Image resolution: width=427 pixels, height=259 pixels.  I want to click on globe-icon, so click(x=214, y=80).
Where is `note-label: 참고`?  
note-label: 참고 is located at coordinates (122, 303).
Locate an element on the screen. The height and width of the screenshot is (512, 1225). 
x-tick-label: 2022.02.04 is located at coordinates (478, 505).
****************
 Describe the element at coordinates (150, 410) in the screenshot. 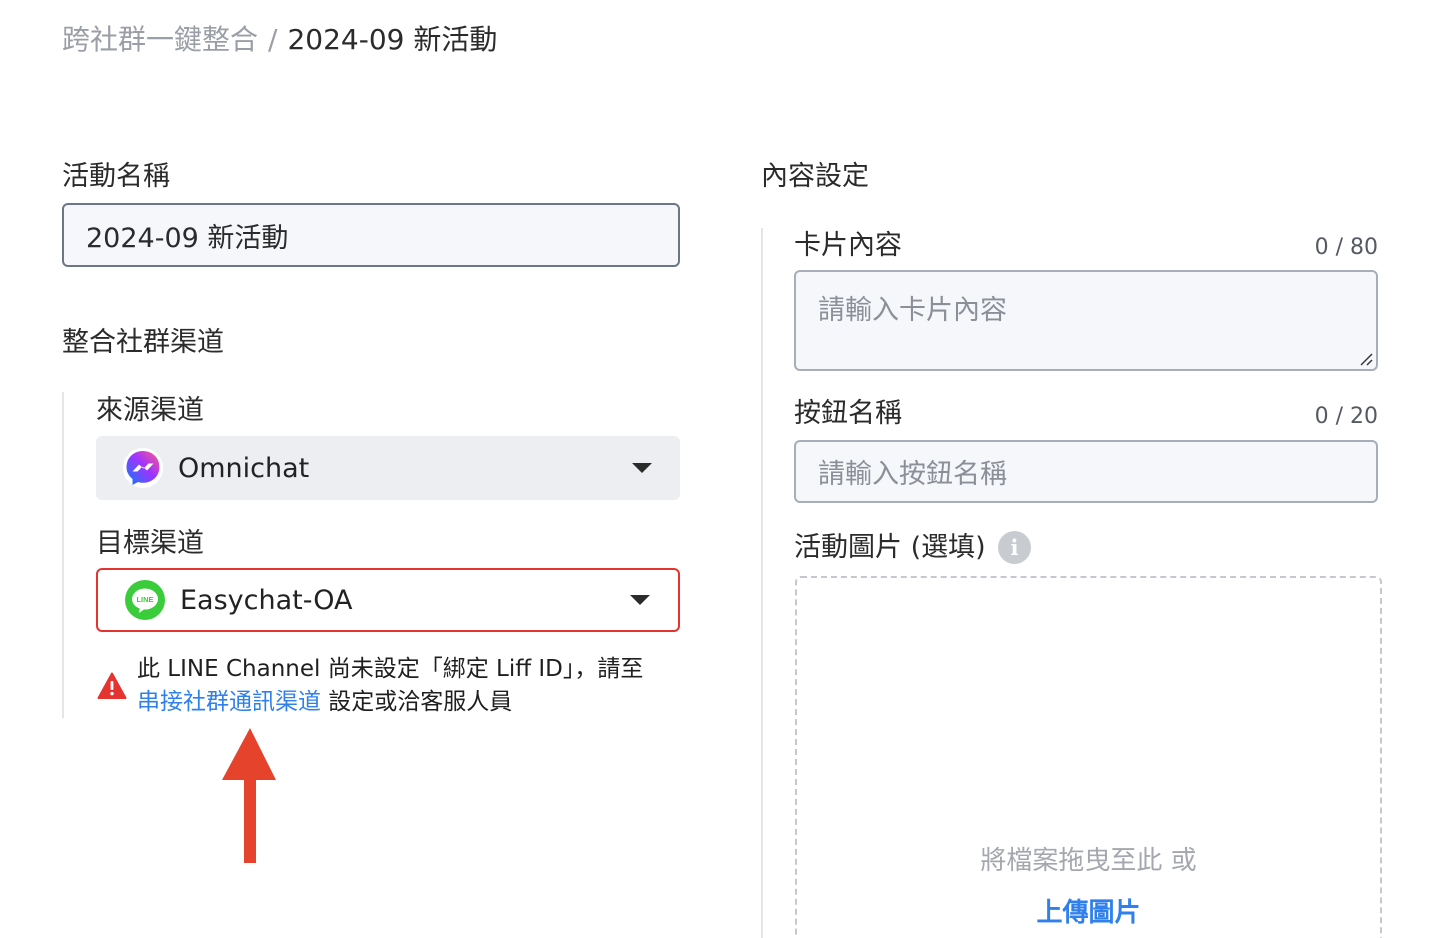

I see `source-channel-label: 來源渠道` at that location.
****************
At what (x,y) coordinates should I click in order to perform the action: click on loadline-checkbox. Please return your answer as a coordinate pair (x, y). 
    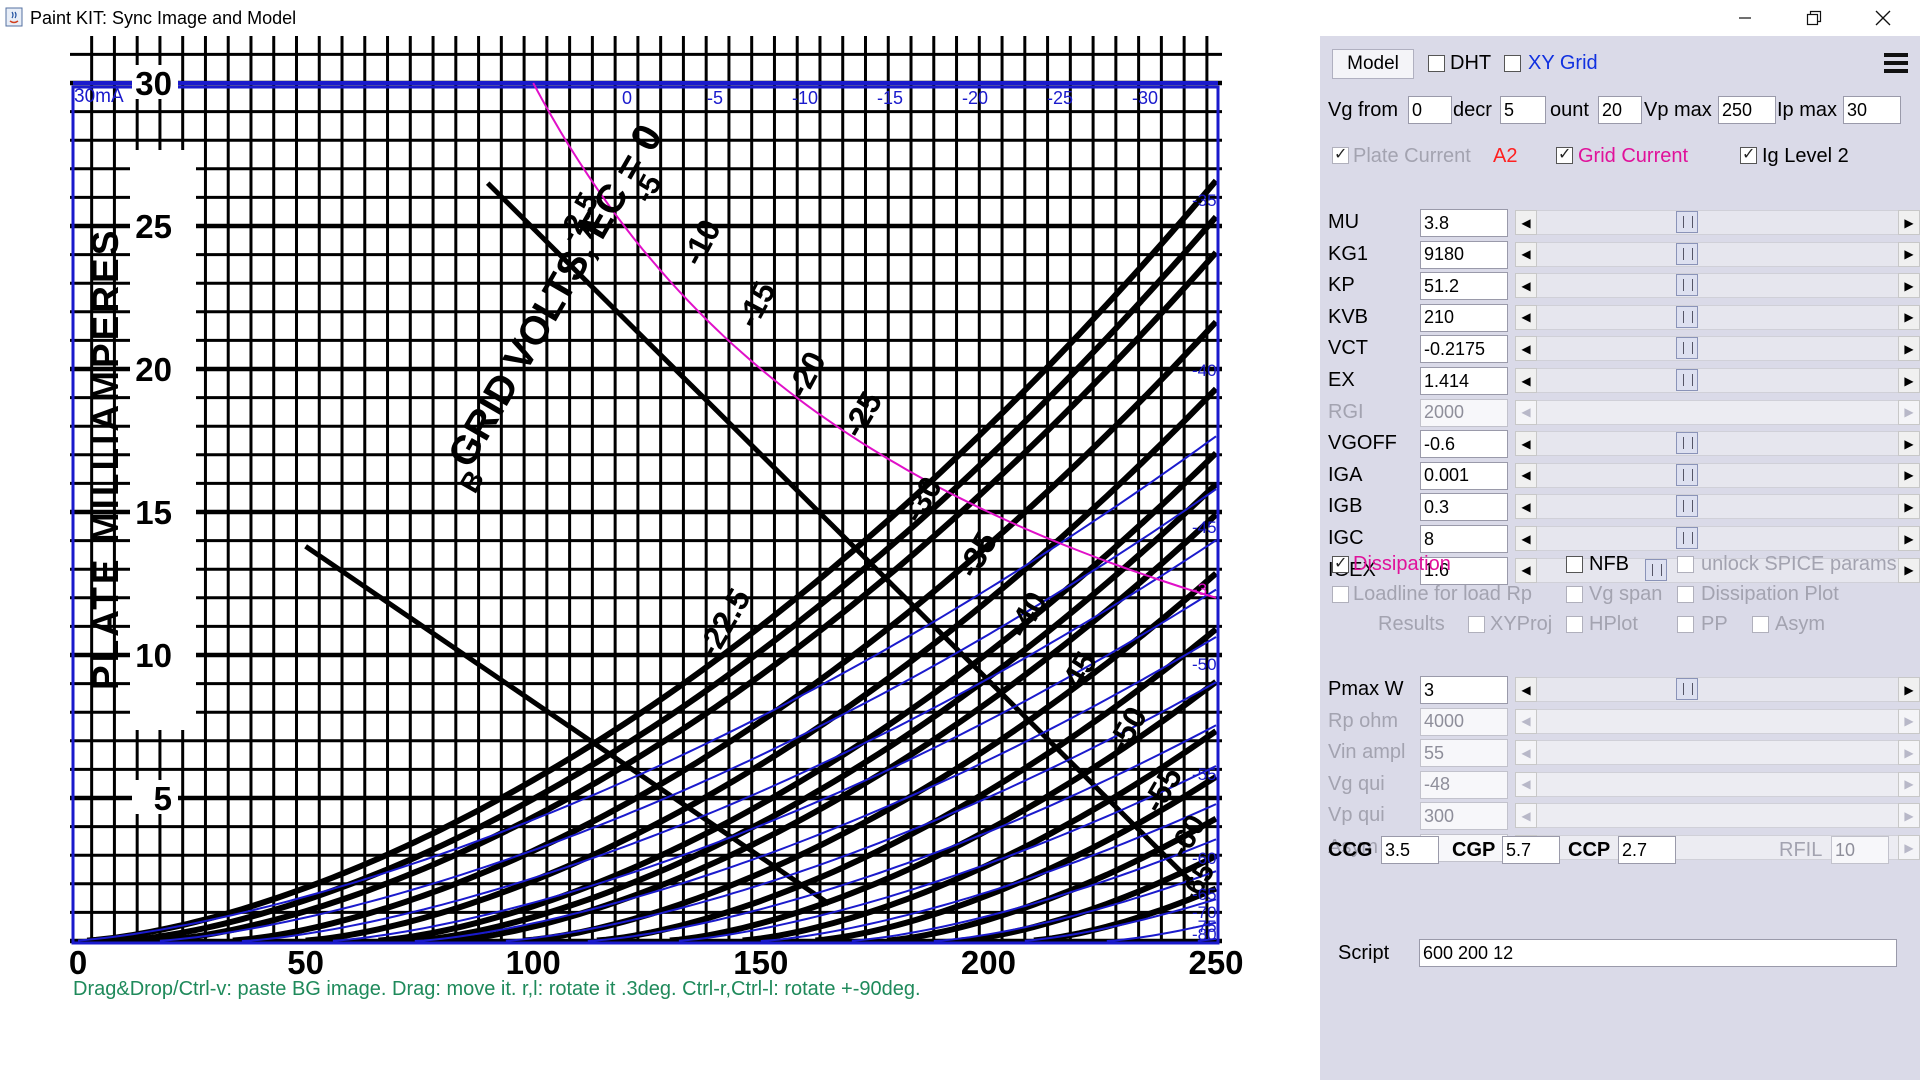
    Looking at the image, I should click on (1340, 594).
****************
- **Exercise**:
Quote the records above from the line containing "At what (x,y)" up to and including the line containing "Looking at the", leaving out the pictures.

- **Written answer**:
At what (x,y) coordinates should I click in order to perform the action: click on loadline-checkbox. Please return your answer as a coordinate pair (x, y). 
    Looking at the image, I should click on (1340, 594).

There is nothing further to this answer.